The State Bank of Vietnam is helping push the digitalisation drive, setting a target that 50-70 per cent all banking services can be done online by 2030. Some of the country’s top private banks have committed to investing 10 per cent of their annual profits into digital R&D over the next five years.

Of VEIL’s top 10 holdings as at 8 June 2022, four are banks including Vietnam Prosperity Bank which has committed to developing cloud infrastructure to support long-term relationships with clients.

Real estate

Alongside banking, real estate also offers strong return potential.

Vietnam’s population is expanding rapidly - by 2050 total inhabitants are forecast to number 120 million people from 97.33 million in 2020 – and as prosperity improves and government provides housing support to lower income households, more individuals than ever before are able to access the property market.

There has been an extraordinary surge in urbanisation – an increase of 6.2 per cent between 2011 and 2020 to reach 37.3 per cent and urban areas are expected to surpass rural by 2050 - creating huge demand for suitable housing.

As at 8 June 2022, two of VEIL’s top ten holdings are in real estate companies – Vinhomes, Dat Xanh – reflecting the 15 per cent compound annual growth rate (CAGR) predicted from residential property by 2027.

Steel

With construction so critical to Vietnam’s ambitious economic development, Vietnam’s largest steel manufacturer is also among VEIL’s top 10 holdings.

VEIL has a long track record in steel investment allocating to the Hoa Phat Group, an integrated steel producer, in 2009 when its market cap was USD630 million. Today it stands at more than USD6.7 billion.

The latest report into the Vietnam’s steel market predicts that between 2020 and 2024 it will be the fastest growing in the world. The CAGR of production volume of crude steel is projected to exceed 20 per cent and in the next two years and Vietnam will become a net exporter of steel.

Technology

Furthering Vietnam’s digital capability is also vital to the country’s development goals, placing technology companies at the centre of investment targets.

Last September, the Vietnamese government launched its digital transformation plan which targets 20 per cent contribution from digital activities to the country’s economy by 2025, and 30 per cent by 2030. It also aims to be in the top 50 countries on the UN’s ICT Development Index in the next three years.

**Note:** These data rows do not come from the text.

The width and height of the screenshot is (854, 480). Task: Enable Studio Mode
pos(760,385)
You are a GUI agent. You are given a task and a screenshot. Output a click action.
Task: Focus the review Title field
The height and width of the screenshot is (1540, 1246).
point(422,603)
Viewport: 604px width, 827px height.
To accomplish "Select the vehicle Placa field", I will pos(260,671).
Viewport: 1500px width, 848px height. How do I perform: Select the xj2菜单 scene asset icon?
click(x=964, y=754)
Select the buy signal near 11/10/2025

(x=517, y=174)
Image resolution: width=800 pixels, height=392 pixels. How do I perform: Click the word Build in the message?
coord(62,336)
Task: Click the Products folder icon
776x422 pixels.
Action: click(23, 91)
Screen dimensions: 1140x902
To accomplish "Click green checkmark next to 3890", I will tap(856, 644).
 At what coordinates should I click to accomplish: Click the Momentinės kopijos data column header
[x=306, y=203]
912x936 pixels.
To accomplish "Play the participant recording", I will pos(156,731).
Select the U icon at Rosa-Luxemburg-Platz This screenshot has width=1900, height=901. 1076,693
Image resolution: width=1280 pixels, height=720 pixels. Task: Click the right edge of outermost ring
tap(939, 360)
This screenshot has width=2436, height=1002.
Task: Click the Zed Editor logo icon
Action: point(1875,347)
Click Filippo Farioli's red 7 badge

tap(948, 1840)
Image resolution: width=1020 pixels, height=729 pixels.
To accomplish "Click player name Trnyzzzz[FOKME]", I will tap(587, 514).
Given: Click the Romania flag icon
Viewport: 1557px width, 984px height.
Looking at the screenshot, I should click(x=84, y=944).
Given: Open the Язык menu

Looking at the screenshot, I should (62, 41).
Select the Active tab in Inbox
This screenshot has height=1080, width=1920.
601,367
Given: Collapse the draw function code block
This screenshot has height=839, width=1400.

Tech is core to VEIL’s strategy and the fund has FPT Group – Vietnam’s leading technology and IT services group with a market cap of USD4.3 billion and along-time top 10 holding in the portfolio since 2008.

Retail

Reflecting Vietnam’s burgeoning middle class, retail is an essential sector for growth investors.

Prior to the COVID-19 pandemic, the wholesale and retail sector accounted for almost 12 per cent of the country’s GDP and showed consistent year-on-year growth.

Even post pandemic – thanks largely to the Vietnamese’s government’s response to the crisis – retail looks strong.

Government data shows the retail sector generated USD210 billion of sales in 2021, and for the first five months of 2022 rose 6.3 per cent in real terms.

VEIL’s top 10 holdings are aligned with the flourishing retail sector. The fund’s biggest investment is in Mobile World Group (MWG), an omnichannel retailer that inspired Vietnam's transition to modern trade.

Last year MWG’s revenue was over USD5 billion, and the company aims for USD6 billion in 2022, with profit margin expansion. When VEIL first invested in MWG in 2014, its market cap was just over USD500 million and is now USD4.6 billion.

 

TLDR/Conclusion

Vietnam’s fast growing, upwardly mobile population supported by a government keen to progress its ambition for change, has created an attractive growth environment.

Investment in stock markets is never predictable, nor without risk, but Vietnam offers exciting opportunities for investors looking for long-term potential in an uncertain world.